No cabe duda que en las últimas décadas hemos avanzado muchísimo en el reconocimiento legal de los derechos políticos y humanos de las mujeres, sin embargo, la cultura machista no sólo sigue arraigada, sino que goza de gran vitalidad, incluso entre los jóvenes que, en principio, están más acostumbrados al discurso de la dignificación de las mujeres. El orgullo machista se hizo palpable en la convocatoria que circuló en redes sociales el 1º de marzo pasado y que se conoció como “arrimón masivo”. El llamado invitaba a acudir con “amigas y botellas” el sábado 4 a la estación Pantitlán de la Línea 1 del Metro de la Ciudad de México para realizar roces de cuerpos masivos en el último vagón del tren para así celebrar (sic) el Día Internacional de la Mujer y posteriormente continuar con la fiesta.

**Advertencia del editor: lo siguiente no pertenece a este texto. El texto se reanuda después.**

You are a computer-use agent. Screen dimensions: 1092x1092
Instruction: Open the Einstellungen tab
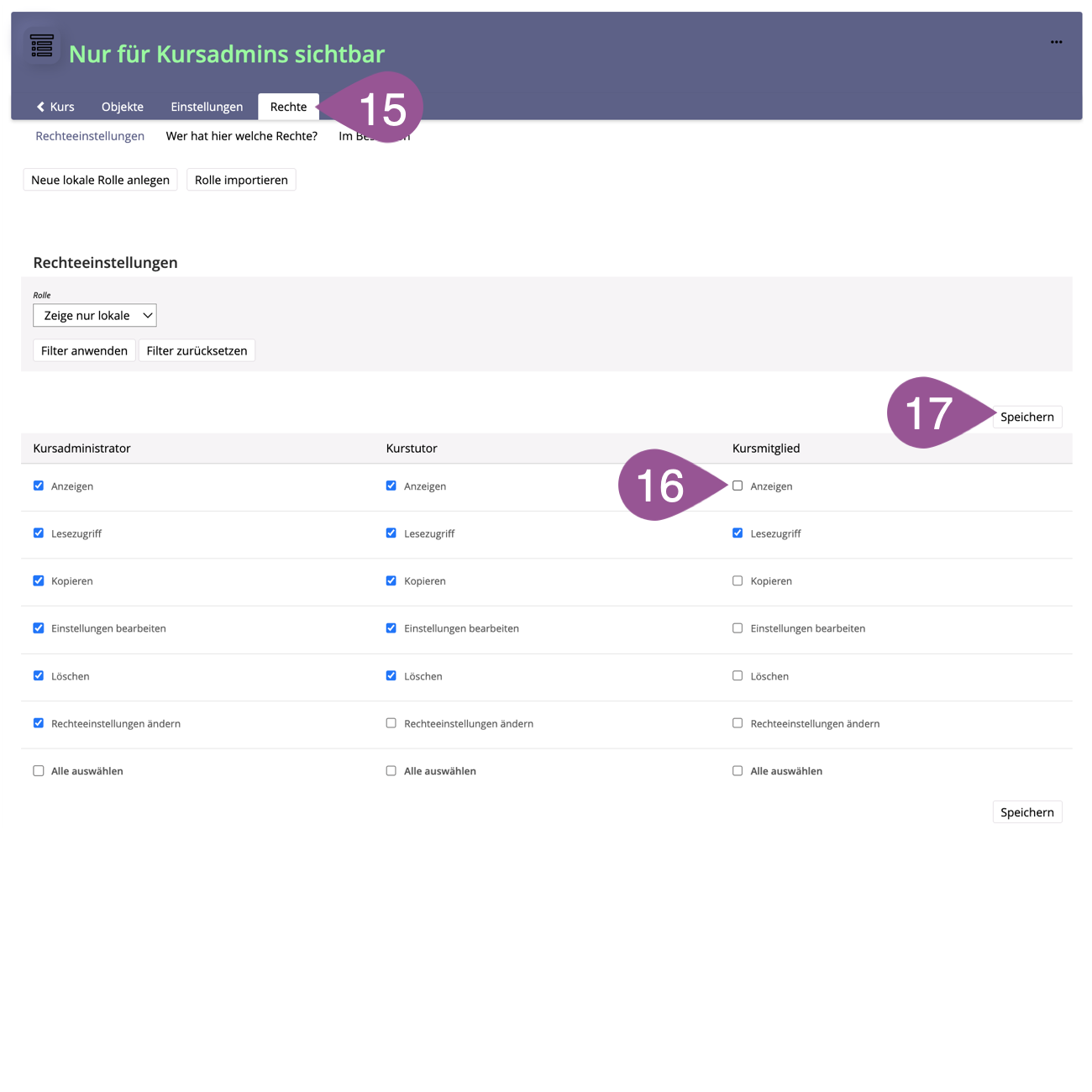(207, 107)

Hasta un día antes, miles de jóvenes hombres y mujeres habían confirmado su asistencia al evento que calificaban de atractivo y muy divertido. Aunque algunos tacharon la convocatoria como una humillación para las mujeres, que daba cuenta de una prepotencia exhibicionista y las autoridades se pusieron en alerta y llamaron a la población a solicitar apoyo a la policía en caso de agresión, lo grave del asunto es que no se haya repudiado con contundencia como una manifestación de profundo desprecio hacia las mujeres. Bajo el disfraz de un acto jocoso, la invitación fue un acto de violencia simbólica hacia las mujeres.

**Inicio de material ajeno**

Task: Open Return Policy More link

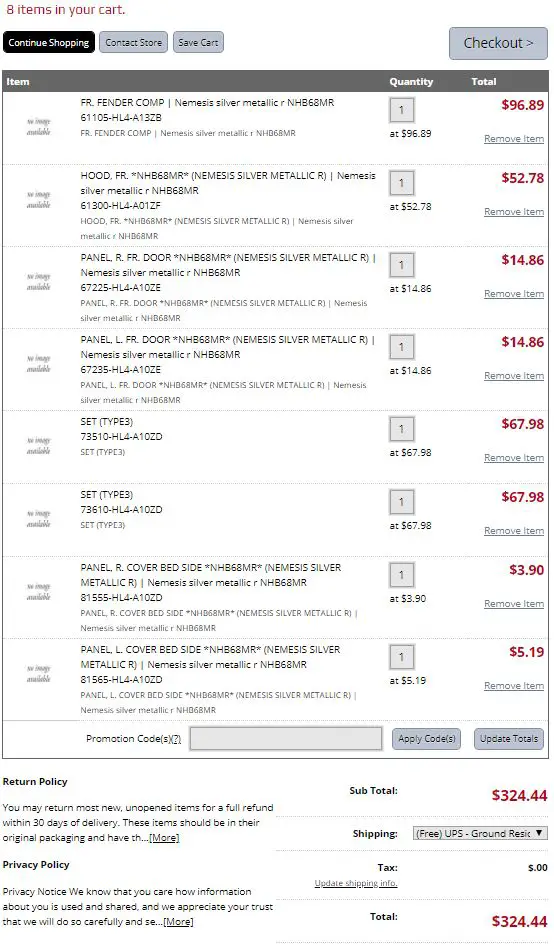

La violencia hacia las mujeres tiene distintas dimensiones, que van desde la verbal o la física que es la más visible y repudiable, hasta la invisible o menos evidente, de carácter simbólico que se oculta detrás de bromas o de juegos y que, con mucha frecuencia se consiente, como en este caso del “arrimón” en que hubo una respuesta positiva de parte de numerosas mujeres. Como dijera Pierre Bourdieu, en los años setenta del siglo XX, al acuñar la idea de la violencia simbólica, se trata de acciones que son propias de una relación social que reproduce patrones de discriminación, en donde los dominados, en este caso las mujeres, no son conscientes de las prácticas desatadas en su contra, convirtiéndose, por ello, en cómplices del acoso que, no por ser virtual es menos agraviante. La violencia simbólica se recrea y retroalimenta en sociedades en las que no sólo existe, sino en donde, como la nuestra, se celebra el predominio machista.

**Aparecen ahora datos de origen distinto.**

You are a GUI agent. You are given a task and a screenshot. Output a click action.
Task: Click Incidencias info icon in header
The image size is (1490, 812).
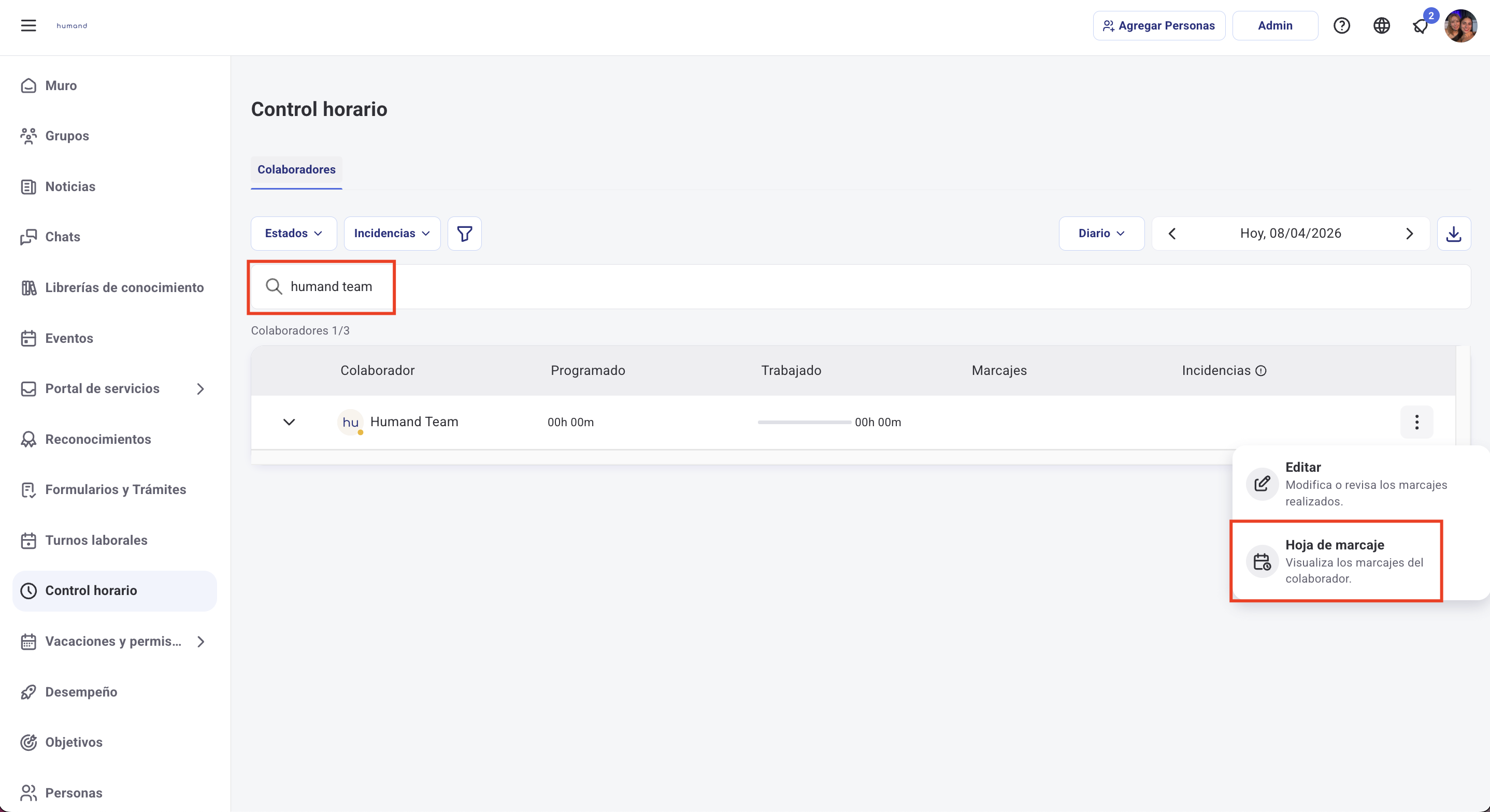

Desde luego que la violencia simbólica se nutre de la violencia física. No es casual que la cantidad de actos de acoso contra las mujeres que ocurren en el Metro hayan llevado a las autoridades capitalinas a desarrollar el programa “Vive segura”, que reparte silbatos anti-acoso para ayudar a las mujeres, y a implantar el llamado Código Rojo para coordinar el monitoreo del transporte colectivo con la Secretaría de Seguridad Pública de la Ciudad.

Es cierto que tenemos mejor protección frente a la discriminación de género en el plano educativo, lo que se refleja en el hecho de que las instituciones de educación superior registren ya una paridad de género en el ingreso a sus aulas, pero en el terreno laboral, el salario de las mujeres sigue estando por debajo del de los hombres en un 18%. Además, de acuerdo con el Estudio de Perspectivas del Empleo de la OCDE, la brecha de ocupación en México entre hombres y mujeres es de 35%, lo cual contrasta con el resto de los países de dicha organización, que es de 17%, o incluso con Brasil en donde alcanza 21%. Dicha diferencia no es producto de una menor educación de las mujeres, sino del hecho de que son subestimadas y subvaloradas, es decir, obedece a razones culturales.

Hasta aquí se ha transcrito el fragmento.